The U.S. Army Corps of Topographical Engineers, was separately authorized on 4 July 1838, consisted only of officers, and was used for mapping and the design and construction of federal civil works such as lighthouses and other coastal fortifications and navigational routes. It included such officers as George Meade, John C. Frémont and Stephen Long. It was merged with the Corps of Engineers on 31 March 1863, at which point the Corps of Engineers also assumed the Lakes Survey District mission for the Great Lakes.[1] In the mid-19th century, Corps of Engineers' officers ran Lighthouse Districts in tandem with U.S. Naval officers.

In 1841, Congress created the Lake Survey. The Survey, based in Detroit, Mich., was charged with conducting a hydrographical survey of the Northern and Northwestern Lakes and preparing and publishing nautical charts and other navigation aids. The Lake Survey published its first charts in 1852.[2]

Significance to US History

William Goetzmann has written:

From the year 1838 down to the Civil War, there existed a small but highly significant branch of the Army called the Corps of Topographical Engineers.... The Engineers were concerned with recording all of the western phenomena as accurately as possible, whether main-traveled roads or uncharted wilderness. As Army officers they represented the direct concern of the national government the settling of the West.... , the Corps of Topographical Engineers was a central institution of Manifest Destiny, and in the years before the Civil War its officers made explorations which resulted in the first scientific mapping of the West. They laid out national boundaries and directly promoted the advance of settlement by locating and constructing wagon roads, improving rivers and harbors, even performing experiments for the location of subsurface water in the arid regions. In short, they functioned as a department of public works for the West - and indeed for the whole nation, since the operations of the Corps extended to every state and territory of the United States. The work of the Corps in the West had still broader significance. Since a major part of its work was to assemble scientific information in the form of maps, pictures, statistics, and narrative reports about the West, it contributed importantly to the compilation of scientific knowledge about the interior of the North American continent.
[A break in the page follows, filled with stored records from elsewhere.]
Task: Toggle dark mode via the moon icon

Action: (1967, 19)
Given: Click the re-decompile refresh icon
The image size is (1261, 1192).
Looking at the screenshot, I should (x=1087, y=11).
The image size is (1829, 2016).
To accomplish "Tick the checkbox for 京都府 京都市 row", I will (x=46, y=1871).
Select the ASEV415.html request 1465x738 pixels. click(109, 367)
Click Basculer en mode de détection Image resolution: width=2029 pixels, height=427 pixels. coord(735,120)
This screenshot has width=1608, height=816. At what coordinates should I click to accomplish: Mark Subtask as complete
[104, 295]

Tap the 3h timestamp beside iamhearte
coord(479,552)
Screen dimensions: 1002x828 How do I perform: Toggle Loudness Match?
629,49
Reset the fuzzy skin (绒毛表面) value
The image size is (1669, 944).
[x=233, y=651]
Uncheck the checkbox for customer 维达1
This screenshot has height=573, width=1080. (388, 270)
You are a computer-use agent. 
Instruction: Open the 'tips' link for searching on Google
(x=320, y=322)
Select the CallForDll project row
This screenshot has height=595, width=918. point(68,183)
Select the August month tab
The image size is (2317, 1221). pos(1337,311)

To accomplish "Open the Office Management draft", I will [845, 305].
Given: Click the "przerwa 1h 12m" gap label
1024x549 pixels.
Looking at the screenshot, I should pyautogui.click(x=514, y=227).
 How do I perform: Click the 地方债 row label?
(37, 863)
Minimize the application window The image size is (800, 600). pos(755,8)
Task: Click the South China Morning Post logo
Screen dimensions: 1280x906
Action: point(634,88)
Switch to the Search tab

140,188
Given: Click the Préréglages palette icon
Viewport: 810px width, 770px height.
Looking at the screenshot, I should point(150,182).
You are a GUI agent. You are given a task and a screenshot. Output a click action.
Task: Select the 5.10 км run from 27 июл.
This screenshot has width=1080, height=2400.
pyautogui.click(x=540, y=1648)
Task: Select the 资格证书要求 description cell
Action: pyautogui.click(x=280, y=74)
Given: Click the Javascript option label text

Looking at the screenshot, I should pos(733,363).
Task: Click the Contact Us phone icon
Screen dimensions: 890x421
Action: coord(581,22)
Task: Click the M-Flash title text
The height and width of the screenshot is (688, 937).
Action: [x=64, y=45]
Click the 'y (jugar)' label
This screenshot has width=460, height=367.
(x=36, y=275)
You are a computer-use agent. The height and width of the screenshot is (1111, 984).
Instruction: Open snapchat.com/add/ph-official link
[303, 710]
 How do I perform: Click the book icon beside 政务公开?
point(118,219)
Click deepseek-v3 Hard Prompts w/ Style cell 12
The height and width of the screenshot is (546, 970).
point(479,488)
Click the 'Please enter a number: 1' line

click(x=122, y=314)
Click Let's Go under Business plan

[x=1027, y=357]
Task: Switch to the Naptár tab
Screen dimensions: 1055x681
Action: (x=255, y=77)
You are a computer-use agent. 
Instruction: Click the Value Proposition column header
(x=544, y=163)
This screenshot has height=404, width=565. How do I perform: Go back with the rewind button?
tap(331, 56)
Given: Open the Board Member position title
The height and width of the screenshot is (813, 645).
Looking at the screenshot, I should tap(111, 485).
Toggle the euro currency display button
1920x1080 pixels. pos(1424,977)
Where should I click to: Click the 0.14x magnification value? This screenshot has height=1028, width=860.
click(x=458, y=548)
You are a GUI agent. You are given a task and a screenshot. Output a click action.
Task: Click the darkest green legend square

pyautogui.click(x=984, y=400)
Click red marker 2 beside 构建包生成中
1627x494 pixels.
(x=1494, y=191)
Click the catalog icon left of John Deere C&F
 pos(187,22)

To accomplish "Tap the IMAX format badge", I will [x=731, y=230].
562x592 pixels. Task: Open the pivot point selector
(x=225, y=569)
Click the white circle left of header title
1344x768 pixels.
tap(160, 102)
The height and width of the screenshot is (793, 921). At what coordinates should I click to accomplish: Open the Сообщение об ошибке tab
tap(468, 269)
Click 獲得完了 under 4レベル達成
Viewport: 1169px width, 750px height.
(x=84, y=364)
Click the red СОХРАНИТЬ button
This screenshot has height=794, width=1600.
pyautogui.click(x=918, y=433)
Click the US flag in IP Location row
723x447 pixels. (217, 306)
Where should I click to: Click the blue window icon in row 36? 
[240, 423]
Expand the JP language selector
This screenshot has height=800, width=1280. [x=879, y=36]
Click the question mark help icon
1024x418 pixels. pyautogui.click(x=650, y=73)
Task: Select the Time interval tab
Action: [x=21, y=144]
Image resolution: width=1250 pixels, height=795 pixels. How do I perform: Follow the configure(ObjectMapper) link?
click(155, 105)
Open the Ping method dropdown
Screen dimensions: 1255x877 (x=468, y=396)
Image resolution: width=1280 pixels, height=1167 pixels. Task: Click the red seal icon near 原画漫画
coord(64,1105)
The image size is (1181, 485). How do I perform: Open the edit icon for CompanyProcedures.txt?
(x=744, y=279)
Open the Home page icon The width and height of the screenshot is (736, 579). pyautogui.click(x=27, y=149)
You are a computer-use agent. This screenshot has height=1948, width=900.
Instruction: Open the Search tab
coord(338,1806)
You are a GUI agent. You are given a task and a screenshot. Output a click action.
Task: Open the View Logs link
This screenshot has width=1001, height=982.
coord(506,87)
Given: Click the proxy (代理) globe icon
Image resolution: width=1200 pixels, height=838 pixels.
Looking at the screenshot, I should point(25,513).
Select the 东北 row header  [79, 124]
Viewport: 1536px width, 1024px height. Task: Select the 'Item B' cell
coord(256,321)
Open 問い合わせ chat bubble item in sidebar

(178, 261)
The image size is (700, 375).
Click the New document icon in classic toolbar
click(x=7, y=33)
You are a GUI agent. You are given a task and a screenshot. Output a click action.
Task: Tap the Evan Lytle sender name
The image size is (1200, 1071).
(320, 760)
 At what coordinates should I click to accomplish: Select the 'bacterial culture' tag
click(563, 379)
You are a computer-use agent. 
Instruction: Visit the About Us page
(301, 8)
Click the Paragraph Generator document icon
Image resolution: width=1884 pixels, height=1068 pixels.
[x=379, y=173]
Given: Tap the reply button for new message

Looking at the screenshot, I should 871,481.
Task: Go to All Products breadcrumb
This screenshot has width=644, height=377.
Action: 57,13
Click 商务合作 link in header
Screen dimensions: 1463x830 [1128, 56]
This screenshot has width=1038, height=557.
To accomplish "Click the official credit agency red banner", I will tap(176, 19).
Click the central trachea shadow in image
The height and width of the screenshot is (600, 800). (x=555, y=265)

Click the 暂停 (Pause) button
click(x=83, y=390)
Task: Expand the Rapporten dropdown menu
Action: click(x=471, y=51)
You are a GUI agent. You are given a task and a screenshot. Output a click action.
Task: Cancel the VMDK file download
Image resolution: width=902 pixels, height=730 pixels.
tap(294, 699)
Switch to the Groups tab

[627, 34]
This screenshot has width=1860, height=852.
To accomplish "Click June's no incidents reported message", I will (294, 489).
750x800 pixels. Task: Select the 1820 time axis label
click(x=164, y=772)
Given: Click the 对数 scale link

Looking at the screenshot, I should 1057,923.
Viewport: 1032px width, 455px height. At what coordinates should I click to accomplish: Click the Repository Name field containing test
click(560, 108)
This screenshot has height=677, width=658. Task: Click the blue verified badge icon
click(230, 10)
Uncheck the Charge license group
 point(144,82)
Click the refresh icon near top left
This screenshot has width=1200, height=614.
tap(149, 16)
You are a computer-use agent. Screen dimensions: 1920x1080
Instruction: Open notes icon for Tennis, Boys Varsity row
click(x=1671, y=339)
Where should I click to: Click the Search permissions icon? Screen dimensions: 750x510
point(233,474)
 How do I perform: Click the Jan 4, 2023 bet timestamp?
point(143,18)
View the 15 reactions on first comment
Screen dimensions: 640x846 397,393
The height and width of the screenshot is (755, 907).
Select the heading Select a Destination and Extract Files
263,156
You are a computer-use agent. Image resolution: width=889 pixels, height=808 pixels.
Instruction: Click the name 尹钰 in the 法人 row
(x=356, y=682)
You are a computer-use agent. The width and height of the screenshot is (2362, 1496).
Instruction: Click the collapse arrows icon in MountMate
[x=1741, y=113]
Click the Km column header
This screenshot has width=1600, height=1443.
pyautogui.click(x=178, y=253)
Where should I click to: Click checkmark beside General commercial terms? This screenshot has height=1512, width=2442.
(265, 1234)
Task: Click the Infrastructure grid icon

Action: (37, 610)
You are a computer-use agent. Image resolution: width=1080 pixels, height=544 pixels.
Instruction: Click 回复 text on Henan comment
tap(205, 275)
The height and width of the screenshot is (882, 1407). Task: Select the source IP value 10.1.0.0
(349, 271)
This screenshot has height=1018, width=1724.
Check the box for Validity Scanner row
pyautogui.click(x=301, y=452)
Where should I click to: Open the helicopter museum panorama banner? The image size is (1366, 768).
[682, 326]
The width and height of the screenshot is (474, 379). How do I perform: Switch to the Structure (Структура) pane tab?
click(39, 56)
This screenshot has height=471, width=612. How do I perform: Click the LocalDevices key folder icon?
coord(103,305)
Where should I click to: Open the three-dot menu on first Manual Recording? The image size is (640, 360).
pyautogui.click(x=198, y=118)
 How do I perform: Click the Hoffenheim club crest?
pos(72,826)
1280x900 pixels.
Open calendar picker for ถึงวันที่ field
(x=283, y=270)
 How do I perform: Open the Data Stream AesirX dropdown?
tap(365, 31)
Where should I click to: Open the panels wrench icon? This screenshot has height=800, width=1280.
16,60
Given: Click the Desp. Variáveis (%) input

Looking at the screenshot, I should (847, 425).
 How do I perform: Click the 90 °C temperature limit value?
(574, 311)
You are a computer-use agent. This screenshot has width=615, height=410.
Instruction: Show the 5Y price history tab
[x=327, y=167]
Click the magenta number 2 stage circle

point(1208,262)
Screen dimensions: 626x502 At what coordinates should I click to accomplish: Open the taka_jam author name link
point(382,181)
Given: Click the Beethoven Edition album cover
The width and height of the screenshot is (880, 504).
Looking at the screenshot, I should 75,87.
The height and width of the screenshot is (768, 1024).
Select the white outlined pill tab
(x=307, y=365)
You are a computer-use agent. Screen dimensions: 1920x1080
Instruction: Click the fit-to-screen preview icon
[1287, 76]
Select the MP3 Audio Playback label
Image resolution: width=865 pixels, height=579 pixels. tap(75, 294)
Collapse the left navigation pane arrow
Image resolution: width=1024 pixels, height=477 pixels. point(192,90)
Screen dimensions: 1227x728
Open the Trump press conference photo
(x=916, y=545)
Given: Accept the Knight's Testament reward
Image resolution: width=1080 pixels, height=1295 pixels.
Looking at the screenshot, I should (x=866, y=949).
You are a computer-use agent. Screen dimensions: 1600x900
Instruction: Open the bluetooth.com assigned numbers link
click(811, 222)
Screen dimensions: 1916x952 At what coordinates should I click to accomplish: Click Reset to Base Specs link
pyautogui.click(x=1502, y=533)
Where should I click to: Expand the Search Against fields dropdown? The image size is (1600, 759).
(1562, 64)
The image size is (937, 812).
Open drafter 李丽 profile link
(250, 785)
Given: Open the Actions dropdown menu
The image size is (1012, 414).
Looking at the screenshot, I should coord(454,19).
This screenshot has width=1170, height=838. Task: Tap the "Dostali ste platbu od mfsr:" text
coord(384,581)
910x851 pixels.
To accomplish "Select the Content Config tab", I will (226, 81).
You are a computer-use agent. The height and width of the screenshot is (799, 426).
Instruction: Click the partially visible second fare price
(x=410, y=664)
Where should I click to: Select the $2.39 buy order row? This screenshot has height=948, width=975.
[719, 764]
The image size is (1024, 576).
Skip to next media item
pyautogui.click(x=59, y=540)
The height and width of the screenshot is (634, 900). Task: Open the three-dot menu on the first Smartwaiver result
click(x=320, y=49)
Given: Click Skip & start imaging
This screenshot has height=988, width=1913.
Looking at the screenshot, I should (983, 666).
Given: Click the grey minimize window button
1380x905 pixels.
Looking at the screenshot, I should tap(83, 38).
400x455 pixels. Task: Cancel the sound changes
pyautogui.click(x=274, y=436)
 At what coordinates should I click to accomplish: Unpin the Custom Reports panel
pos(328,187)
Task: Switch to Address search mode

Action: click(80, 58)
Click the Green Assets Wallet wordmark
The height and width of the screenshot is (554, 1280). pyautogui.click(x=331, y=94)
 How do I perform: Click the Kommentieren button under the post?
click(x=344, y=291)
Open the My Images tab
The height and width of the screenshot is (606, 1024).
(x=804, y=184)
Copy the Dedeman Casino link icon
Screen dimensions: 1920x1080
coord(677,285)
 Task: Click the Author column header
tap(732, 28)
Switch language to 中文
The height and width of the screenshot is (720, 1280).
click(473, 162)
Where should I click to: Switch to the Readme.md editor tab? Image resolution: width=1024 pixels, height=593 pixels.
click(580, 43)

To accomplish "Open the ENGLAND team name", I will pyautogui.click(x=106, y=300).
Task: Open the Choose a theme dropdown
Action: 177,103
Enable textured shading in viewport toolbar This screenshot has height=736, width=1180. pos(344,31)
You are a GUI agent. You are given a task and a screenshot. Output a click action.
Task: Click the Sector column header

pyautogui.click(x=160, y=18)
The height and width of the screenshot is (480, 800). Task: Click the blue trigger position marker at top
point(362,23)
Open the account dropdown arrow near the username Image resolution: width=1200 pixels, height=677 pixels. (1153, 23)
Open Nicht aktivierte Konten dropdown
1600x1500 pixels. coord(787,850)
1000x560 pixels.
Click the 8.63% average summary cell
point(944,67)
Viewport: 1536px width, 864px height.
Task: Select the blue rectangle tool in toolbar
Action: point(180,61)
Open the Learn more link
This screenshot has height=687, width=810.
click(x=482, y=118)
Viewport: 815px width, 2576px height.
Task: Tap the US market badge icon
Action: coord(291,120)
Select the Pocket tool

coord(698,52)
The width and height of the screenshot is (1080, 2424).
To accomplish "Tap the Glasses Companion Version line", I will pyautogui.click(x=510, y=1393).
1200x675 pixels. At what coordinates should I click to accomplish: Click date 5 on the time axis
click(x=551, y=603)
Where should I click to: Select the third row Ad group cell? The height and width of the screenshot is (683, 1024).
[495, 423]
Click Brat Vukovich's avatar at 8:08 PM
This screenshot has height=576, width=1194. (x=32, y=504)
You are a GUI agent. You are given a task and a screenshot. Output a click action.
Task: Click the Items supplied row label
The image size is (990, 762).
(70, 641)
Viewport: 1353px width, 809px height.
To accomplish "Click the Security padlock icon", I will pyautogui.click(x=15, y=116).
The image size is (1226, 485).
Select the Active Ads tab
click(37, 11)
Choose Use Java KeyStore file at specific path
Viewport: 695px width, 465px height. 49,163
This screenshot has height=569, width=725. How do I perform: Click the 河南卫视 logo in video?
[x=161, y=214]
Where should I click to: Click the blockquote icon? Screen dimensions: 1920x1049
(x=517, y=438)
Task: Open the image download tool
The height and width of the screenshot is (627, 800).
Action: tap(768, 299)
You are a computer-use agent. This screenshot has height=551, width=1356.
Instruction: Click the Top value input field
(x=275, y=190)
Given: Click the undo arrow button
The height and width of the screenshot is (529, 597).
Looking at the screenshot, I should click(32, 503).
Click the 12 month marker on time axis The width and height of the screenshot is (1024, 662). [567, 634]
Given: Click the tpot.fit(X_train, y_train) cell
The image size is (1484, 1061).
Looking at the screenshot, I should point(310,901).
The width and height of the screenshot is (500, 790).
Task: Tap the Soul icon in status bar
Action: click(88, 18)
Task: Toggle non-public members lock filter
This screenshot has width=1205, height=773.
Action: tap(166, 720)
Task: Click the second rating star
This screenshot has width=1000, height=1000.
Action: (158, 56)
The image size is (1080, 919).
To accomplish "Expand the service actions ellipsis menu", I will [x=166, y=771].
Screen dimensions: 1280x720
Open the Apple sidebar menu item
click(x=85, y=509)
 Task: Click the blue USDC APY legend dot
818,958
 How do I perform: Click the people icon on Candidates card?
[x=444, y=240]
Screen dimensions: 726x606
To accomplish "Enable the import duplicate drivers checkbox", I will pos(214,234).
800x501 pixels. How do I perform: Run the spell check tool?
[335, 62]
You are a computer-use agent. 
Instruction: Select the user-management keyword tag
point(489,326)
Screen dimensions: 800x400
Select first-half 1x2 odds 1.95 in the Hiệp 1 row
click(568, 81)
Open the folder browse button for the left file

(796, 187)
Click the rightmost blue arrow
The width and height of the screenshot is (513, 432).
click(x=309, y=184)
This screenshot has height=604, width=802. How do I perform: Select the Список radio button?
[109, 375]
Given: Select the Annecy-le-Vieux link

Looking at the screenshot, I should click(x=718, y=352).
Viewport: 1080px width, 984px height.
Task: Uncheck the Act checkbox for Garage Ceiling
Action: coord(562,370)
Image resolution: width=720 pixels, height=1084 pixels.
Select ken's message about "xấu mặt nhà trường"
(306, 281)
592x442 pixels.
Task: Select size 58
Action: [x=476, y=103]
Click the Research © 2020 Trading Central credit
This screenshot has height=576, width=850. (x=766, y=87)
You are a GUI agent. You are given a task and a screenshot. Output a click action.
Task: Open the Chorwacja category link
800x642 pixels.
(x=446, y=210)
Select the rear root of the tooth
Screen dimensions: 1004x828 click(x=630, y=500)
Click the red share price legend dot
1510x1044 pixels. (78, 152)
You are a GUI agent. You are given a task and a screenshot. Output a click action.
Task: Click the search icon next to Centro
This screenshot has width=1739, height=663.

The Topographical Engineers were sophisticated men of their time who worked closely with the foremost scholars in American and European centers of learning. Scientists and artists of all nationalities accompanied their expeditions as partners and co-workers. The Army Topographer considered himself by schooling and profession as one of a company of savants. By virtue of his West Point training and status he was an engineer, something above the ordinary field officer, whose duties were confined usually to strictly military tasks. As a Topographical Engineer he on occasion might address the American Association for the Advancement of Science. He probably subscribed to Silliman's American Journal of Science and he was a pillar of the Smithsonian Institution.[3]

Major Expeditions

In all, there were six major expeditions into the Louisiana Purchase, the first of course being the best known Corps of Discovery led by Lewis and Clark in 1804-1806. A second expedition in 1804 included astronomer and naturalist John Dunbar and prominent Philadelphia chemist William Hunter. This expedition attempted to follow the Red River to its source in Texas, then controlled by Spain, but turned back after three months.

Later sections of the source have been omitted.